Monday, July 12, 2010

Asheville On Bikes: A story and sketch for The Laurel Magazine



A child of the fifties, I grew up on the back of a three-speed “racing” Schwinn I’d often rifle between two trees, touching bark with both hands. In my thirties and forties, I mostly ran; but once fifty, I started riding the big bumps of the Parkway and the back trails of Bent Creek. Then, the streets and bike paths of Carrboro and Charleston; small towns in Colorado and Florida. Around here, I love the river road out to Marshall, but navigating a path from A to B in Asheville has always been a challenge at best, a conundrum at worst. How do you avoid Hendersonville Highway, for example, or Tunnel or West Patton? Better to snake through quiet neighborhoods, along a natural valley or through a park, even if an enclosed climb feels like Stage Five of the Tour “day” France.

Regardless, getting there on a bike has always been way more than half the fun; it is, after all, a conversation with the world at large. You feel the place up through your feet, you smell the air, you blend into the moment, you hail someone or stop to jawbone. One ride is never like any other—and especially in Asheville, when the wind boots up, mists settle in, or slanting light brushes in golds and blacks at the beginnings and ends of days. Sorry, not nearly as available in a car.

As a teacher at Evergreen Community Charter School, Mike Sule doesn’t own a car. Rather, he owns a bike, which he uses to travel to his job in Haw Creek from his home in the center of town. Years ago, he sold his car and used the savings from not owning it (which he figures amounted to $10,000 a year) to buy a city-centric condo.

“I absolutely love the commute,” he says. “I love the experience of traveling on a bike, even in the dead of winter. Plus, it just feels like a responsible thing to do. My students ask me, ‘How can you do this in February with snow on the ground?’ I just say, ‘Same reason you guys go snowboarding.’ It’s fun.”
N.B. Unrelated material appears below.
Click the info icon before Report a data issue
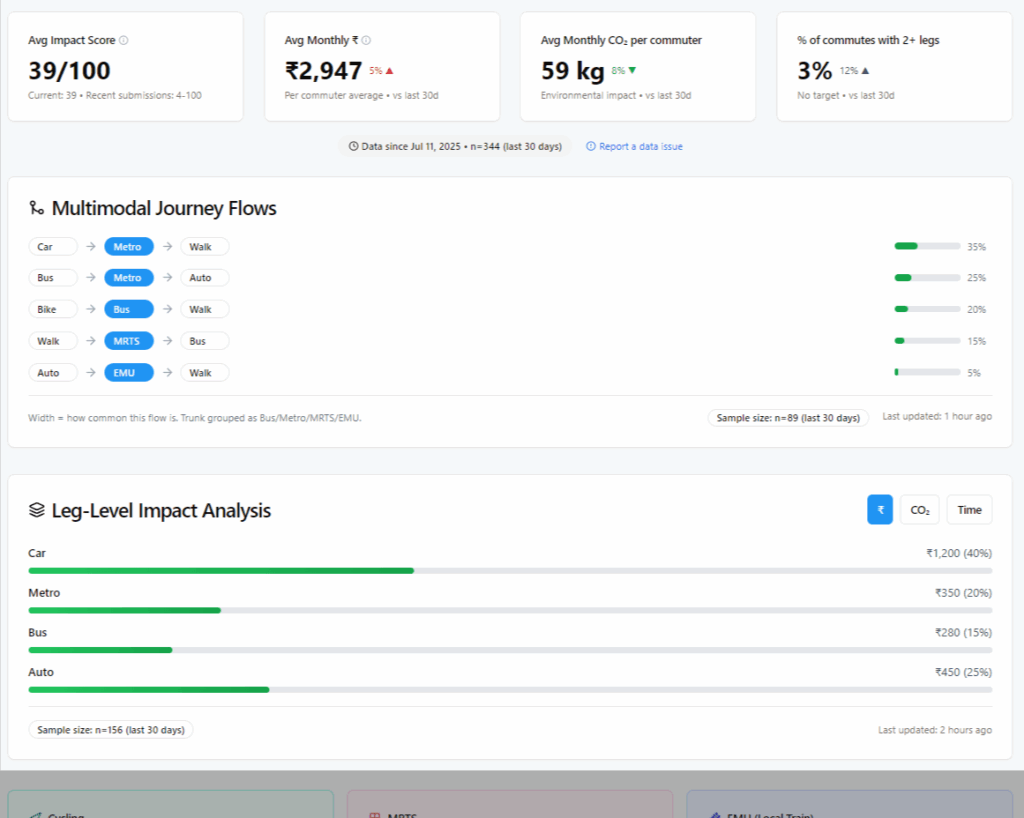Image resolution: width=1024 pixels, height=818 pixels. (591, 146)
People who use bicycles as their primary means of getting around tend to boost the economy of their surrounding neighborhoods—it’s just easier and more convenient to “buy local.” In towns where parking spaces have been taken up for bike racks, merchants generally move from apoplexy to happiness: the number of people (and potential shoppers) represented by that space drastically multiplies. Morover, a recent economic impact study in the Outer Banks shows that a public funds investment of $6.7 million for bike paths and paved shoulders has directly contributed to bicycling activity that yields $60 million in annual economic benefits.

All of which begs the question: Where will we be in five years as a bike friendly community? Claudia Nix, very active at both state and city levels as a bike path and local transportation advocate, won’t go so far as to say we will be like a city in Holland, as much as I’ve tried to draw that conclusion out of her.

“We’ll be a lot more connected,” she says, meaning that the 181 mile network of bicycle lanes and paths and shared roadways and greenway routes outlined in the city’s 2008 Comprehensive Bicycle Plan will be a lot closer to being real and part of city life.

In the meantime, at a recent “Downtown after 5” on North Lexington, 130 people dropped by riding a bike, and stayed to enjoy the evening. And, chances are, somewhere on their ride back home, they took a street with a “Sharrow” painted on it, passed a sign that says “Share the Road” or climbed a hill inscribed with a bike lane.

And getting there, coming or going, was way more than half the fun.